Keiner sprach. Wir hatten keine weitere Diskussion im Unterricht. Aber diese Unterrichtstunde rührte an einen empfindlichen Nerv der Gemeinschaft. Am nächsten Tag wurde ich ins Rektorenzimmer beordert. Eltern hätten sich über Aussagen beschwert, die ich während der Unterrichtstunde gemacht hätte.

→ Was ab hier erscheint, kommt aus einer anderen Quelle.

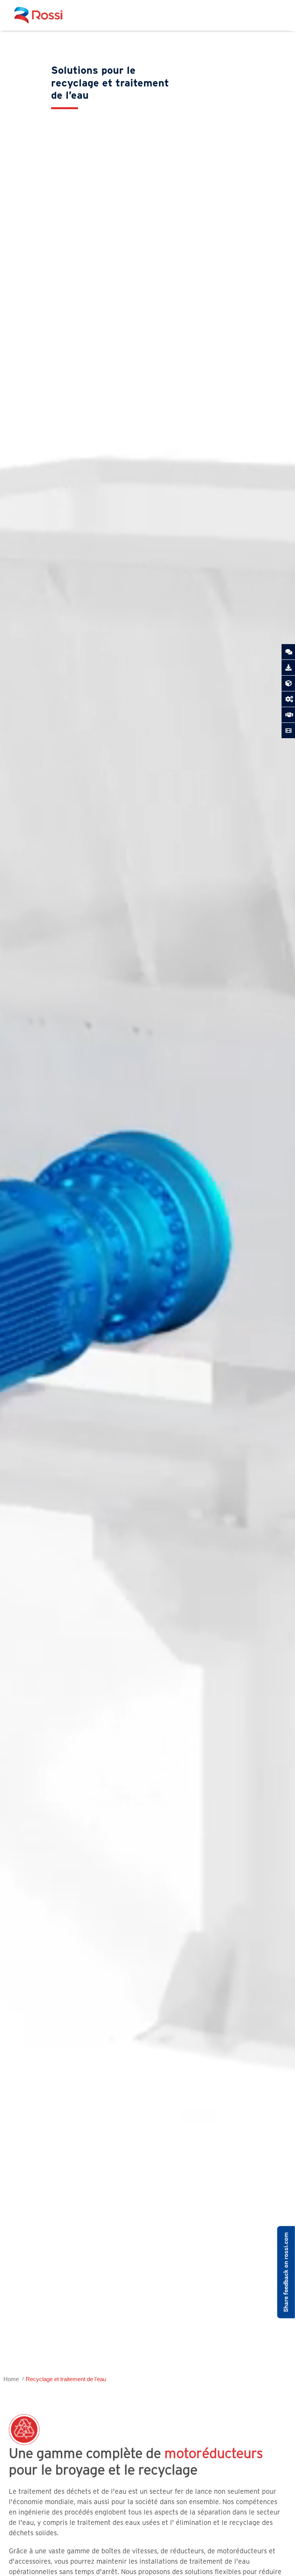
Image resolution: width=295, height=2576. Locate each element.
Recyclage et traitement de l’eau (66, 2379)
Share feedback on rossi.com (286, 2272)
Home (11, 2379)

Ich stehe zu allen Aussagen, die ich gemacht habe. Ich werde alle Eltern schriftlich informieren und einen Abend freihalten, wo ich alle zu einer persönlichen Aussprache einlade. Wir können alle berührten Probleme eingehend besprechen. Ich werde alles im Unterricht gesagte schriftlich festhalten und veröffentlichen.“

Eine Frau kam an diesem Elternabend, zu dem ich eingeladen hatte, zu mir. Sie weinte und entschuldigte sich. Ihre Tochter hätte mit diesen Dingen niemals was zu tun gehabt. Ich versicherte der Frau, dass ich keine Namen genannt hätte. Ich habe auf keinen einzigen Schüler mit dem Finger gezeigt hätte. Es täte mir leid, wenn sich ihre Tochter persönlich angesprochen fühlte. Leider säße sie an einem Tisch, von dem die gemeinsten Pöbeleien kämen. Von da an veränderte sich die Zusammenarbeit im Klassenraum.

Diese Klasse scheint mich nicht vergessen zu haben. Zwei Jahre später wohnte ich in Fauske. Da bekam ich von dieser Klasse eine Einladung zu ihrer privaten Abiturfeier. Das war für mich eine große Ehre.